For years, many women in politics largely stayed quiet about threats they endured, worried about inspiring copycat threats, or that they'd be perceived as not being able to handle the pressures of politics.

But more women are becoming vocal about their experiences. The House voted last month to censure Republican Arizona Rep. Paul Gosar for posting an animated video that depicted him killing Democratic Rep. Alexandria Ocasio-Cortez with a sword. In a floor speech before the vote, Ocasio-Cortez said "as leaders in this country, when we incite violence with depictions against our colleagues, that trickles down into violence in this country."

Later that month, Democratic Rep. Ilhan Omar publicly shared a violent voicemail where an unnamed person said Omar "will not live much longer." The message came in the aftermath of recent anti-Muslim comments from Republican colleague Rep.
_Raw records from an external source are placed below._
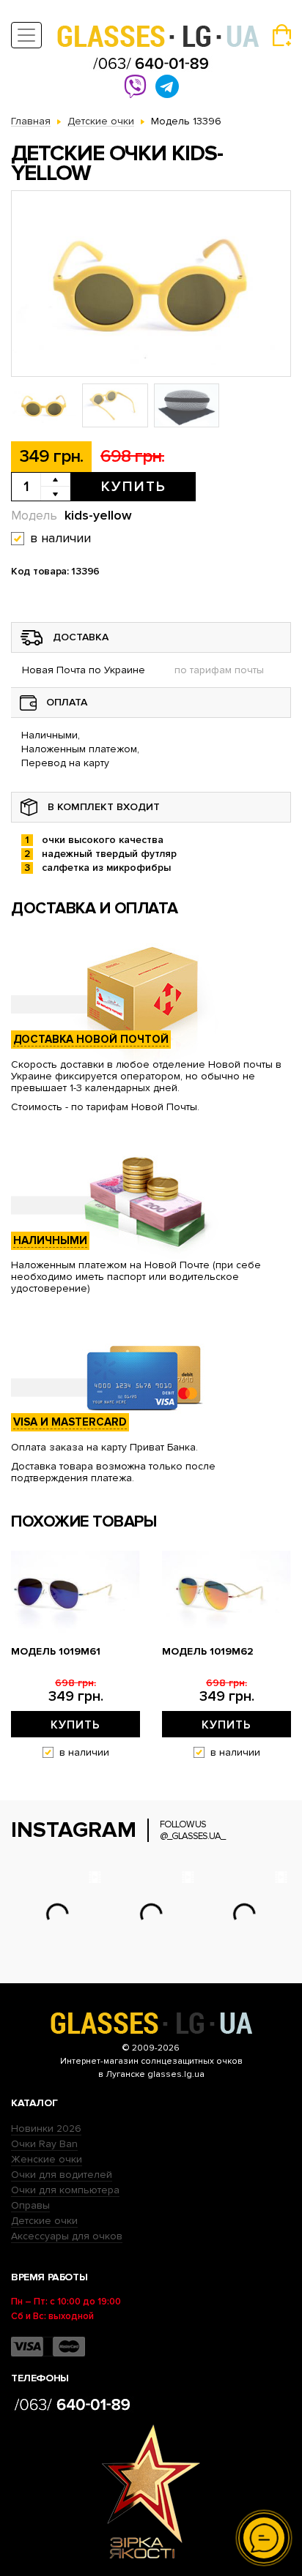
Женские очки (46, 2159)
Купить (133, 486)
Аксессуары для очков (66, 2236)
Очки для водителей (61, 2174)
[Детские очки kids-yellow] (151, 283)
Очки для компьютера (65, 2190)
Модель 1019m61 (55, 1652)
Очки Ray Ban (44, 2144)
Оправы (30, 2205)
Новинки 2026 (46, 2128)
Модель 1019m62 (208, 1652)
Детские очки (44, 2220)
Lauren Boebert.

"We have unfortunately seen consistent threats from my first to second term," Omar said in a statement. "In my case we have seen attacks and threats based on my gender, religion, ethnicity and race, which creates a compounding problem for women with intersectional marginalized identities."

Many fear the threats and intimidation will prompt some women to step aside from politics or decide against running for office in the first place, which could chip away at the historic gains they've made in Congress and state Legislatures.

"Women who want to lead have to go into it knowing that, unless they intend to sort of be a real status-quo politician ... they are going to draw that ire and it's going to have a special kind of point to it," said Sen. Jen McEwen, a freshman Democrat from Duluth who faced threats online after her support for an abortion measure was posted by Republican colleagues on Facebook.

As a former Planned Parenthood executive, U.S. Sen. Tina Smith sees an uptick in "evil and hateful" messages directed at her any time the issue of abortion is in the news. But Smith says the problem is getting more explicit — and it's system-wide.

"When we're talking about this, we're not talking about our ideas, and we're not talking about our accomplishments, we are not talking about what we want to get done for people," Smith said. "You reach a tipping point where you have to say something."